---- Available data
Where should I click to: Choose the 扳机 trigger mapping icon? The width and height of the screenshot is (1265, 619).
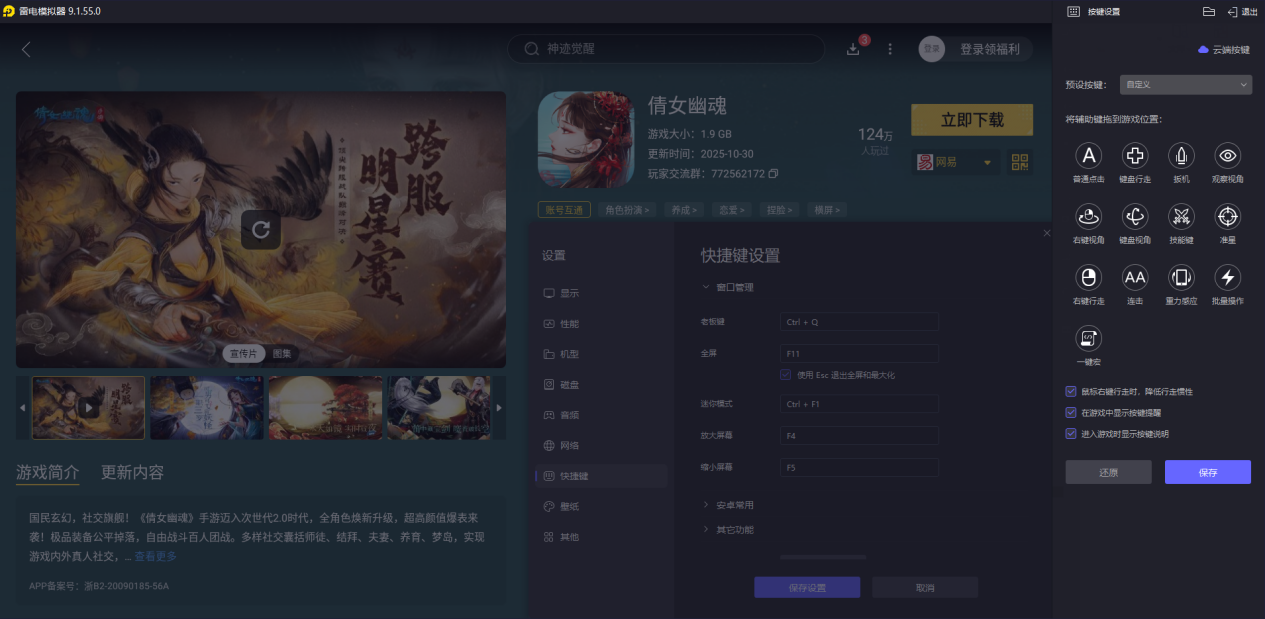coord(1181,156)
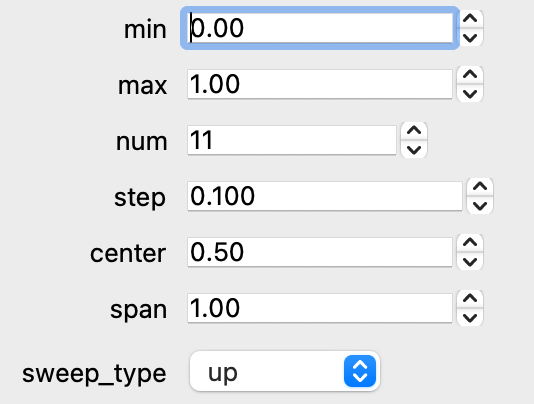Click into the num field showing 11

coord(292,140)
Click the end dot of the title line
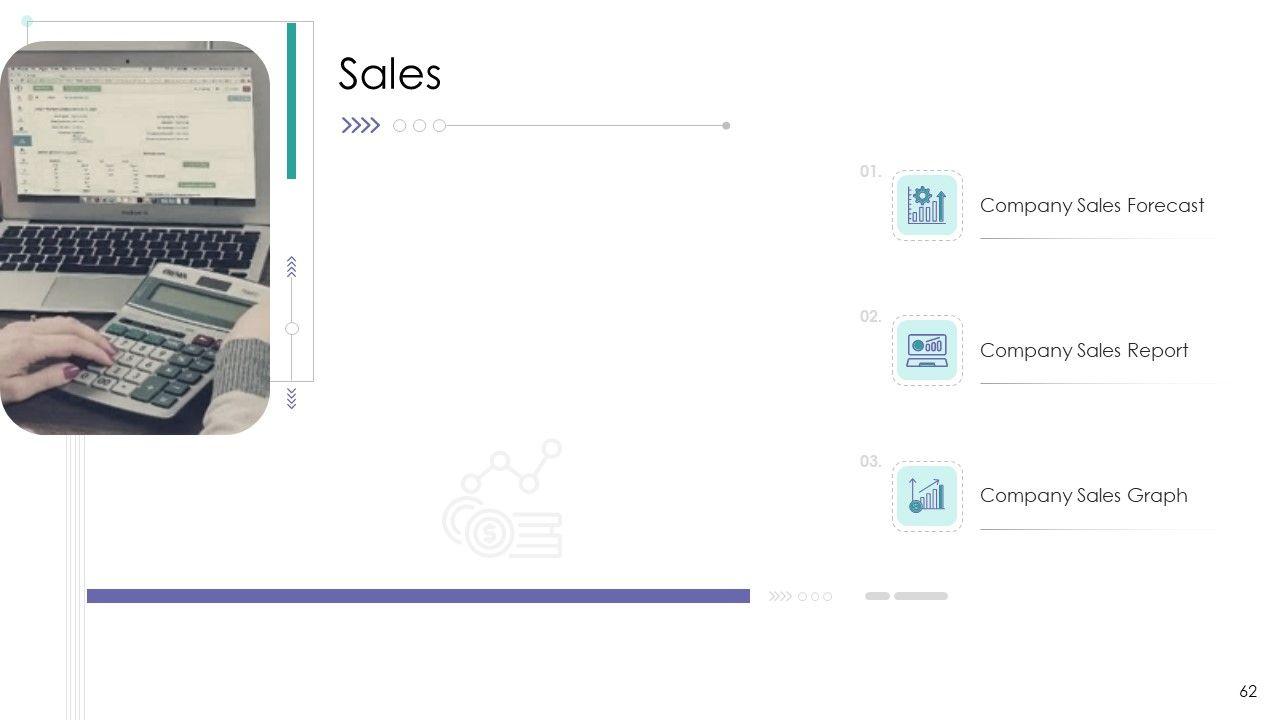Image resolution: width=1280 pixels, height=720 pixels. coord(726,126)
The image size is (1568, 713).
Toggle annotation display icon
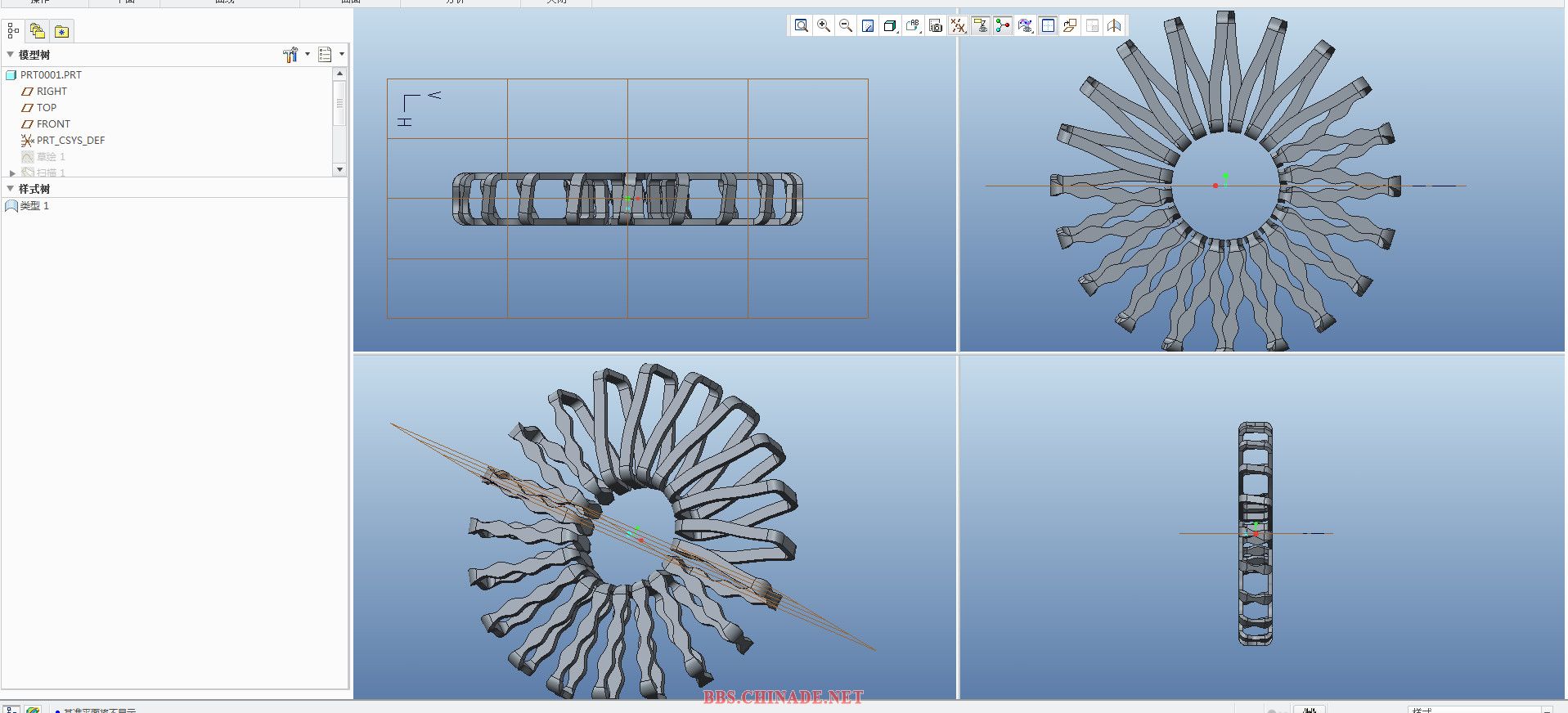pos(980,26)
--------
§ **Work to complete**: Could the entries be output exactly as written, but without their images?

§ **Answer box**:
Where should I click to: Choose the 扳机 trigger mapping icon? The width and height of the screenshot is (1265, 619).
coord(1181,156)
Click into the num field showing 11

coord(292,140)
Click the end dot of the title line
Image resolution: width=1280 pixels, height=720 pixels. coord(726,126)
The image size is (1568, 713).
Toggle annotation display icon
pos(980,26)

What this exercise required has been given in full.